All the houses in our part of the street have gates that allow us to access the fields directly. It’s like having the biggest backyard in the world, one that you don’t have to mow or water or weed.

We use the field as often as possible. My wife tried to do her 5,000 steps as part of her new fitness regime there on Thursday, before cutting it short when she remembered she had an 11am call with a client in her office.

We take the dogs there often to walk them. Laddie, a handsome terrier mix of some sorts, gets his kicks from riling up the neighbours’ dogs.

He barks at the Yorkies next door, has baiting, mock charges with the three mutts on the other side of our house and makes sure he gives the Great Dane a few houses up a piece of his mind, albeit in a little more respectful, guarded way.

Laddie runs back and forth inside the fence when other dogs get their turn on the field. It has become a game these laps of his, playful and strutting.

I’m no Barbara Woodhouse, but I think he is saying hello in the same way Bakkies Botha told Mike Phillips he liked his “sexy blue eyes”.

It’s a doggy sledge, a standoff that is more of a put off.

Queenie is our fat sausage dog mix. She likes a good nosh. She also loves the field. She’s not too keen on the running bit, but she trundles around, looking for places to mark and things to roll in. We are trying to get her to lose weight.

Like the Super Rugby title for the Lions, it may be a step too far. I have run on the field since lockdown began that strange Friday.

Well, when I say run, trundled. I’m not quite the Queenie of running, but it takes me an age to warm up.

The first kilometre is awful, the next three are a battle and I get into my stride just in time for the last kilometre.

Laps around the field are a rare joy in this time of compressed exercise.

It only gets light around 6.30-ish in Joburg and exercising in the cold is no fun at all, so I clean the house, do some writing and when the sun is as balmy as it can get, head off on a trundle.

I think a lot while running. I think a lot about how and when this may end, and what sort of world will be out there when it feels safe to do so.

We are wary of the outside world in our house. I have left it just three times since lockdown started to do some shopping and for a quick spin around the neighbourh­ood on my bike, sprinting home before 9am.

I stopped past Giles, my local pub, on the way back from that ride. I wondered when it would open and I would be able to sit in my seat (first one in front of the taps as you walk in the door) with my mates Rob, Greg and whoever else is there.

I wondered if we would be able to watch sport there some time again soon.
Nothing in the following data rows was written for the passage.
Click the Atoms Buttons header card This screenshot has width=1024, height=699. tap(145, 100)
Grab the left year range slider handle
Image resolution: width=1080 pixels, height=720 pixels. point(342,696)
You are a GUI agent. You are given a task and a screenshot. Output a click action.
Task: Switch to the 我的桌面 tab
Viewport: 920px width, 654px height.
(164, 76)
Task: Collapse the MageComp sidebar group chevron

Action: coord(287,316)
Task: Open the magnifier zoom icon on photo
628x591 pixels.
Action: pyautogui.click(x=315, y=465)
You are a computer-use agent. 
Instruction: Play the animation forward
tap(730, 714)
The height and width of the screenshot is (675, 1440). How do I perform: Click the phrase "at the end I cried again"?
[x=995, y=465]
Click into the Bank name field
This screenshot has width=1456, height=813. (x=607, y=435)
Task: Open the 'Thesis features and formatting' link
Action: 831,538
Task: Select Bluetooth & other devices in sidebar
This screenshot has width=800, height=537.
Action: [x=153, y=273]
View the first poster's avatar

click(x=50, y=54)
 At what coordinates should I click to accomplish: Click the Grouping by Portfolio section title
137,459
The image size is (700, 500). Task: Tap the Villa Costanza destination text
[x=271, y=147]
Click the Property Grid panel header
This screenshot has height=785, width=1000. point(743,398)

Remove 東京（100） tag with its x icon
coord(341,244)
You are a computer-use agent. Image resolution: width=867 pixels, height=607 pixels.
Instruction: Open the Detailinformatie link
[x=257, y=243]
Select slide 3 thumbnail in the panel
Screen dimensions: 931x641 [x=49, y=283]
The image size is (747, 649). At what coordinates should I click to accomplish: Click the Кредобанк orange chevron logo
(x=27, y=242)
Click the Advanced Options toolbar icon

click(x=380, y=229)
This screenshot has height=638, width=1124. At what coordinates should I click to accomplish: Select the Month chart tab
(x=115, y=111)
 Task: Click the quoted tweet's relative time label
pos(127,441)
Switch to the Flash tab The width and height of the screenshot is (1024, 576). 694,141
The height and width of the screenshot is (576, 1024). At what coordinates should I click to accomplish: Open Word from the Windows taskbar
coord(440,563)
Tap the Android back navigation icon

I wondered if it would ever actually be possible.

Each day I read about the Premier League in England stumbling towards Project Restart, with clubs sending out more mixed messages than the president and the national coronaviru­s command council.

This week athletes were given the go-ahead to train in England, their golf courses and tennis courts were opened.

In SA there is little movement on any front save for the Bulls going on a buying spree the likes of which has not been seen since the great toilet paper scare of 2020.

Safa and the PSL are meeting to discuss restarting the football season. The Comrades was cancelled. It all feels like it can’t be fixed.

I went on to the field for a run on Thursday. There are usually kids all over it during the week. They would come out at 10am and noon for their breaks. They would play football, some rugby. They would scream and shout and make the world alive.

Now there are just hadedas sitting on a crossbar cawing at a man and his dogs.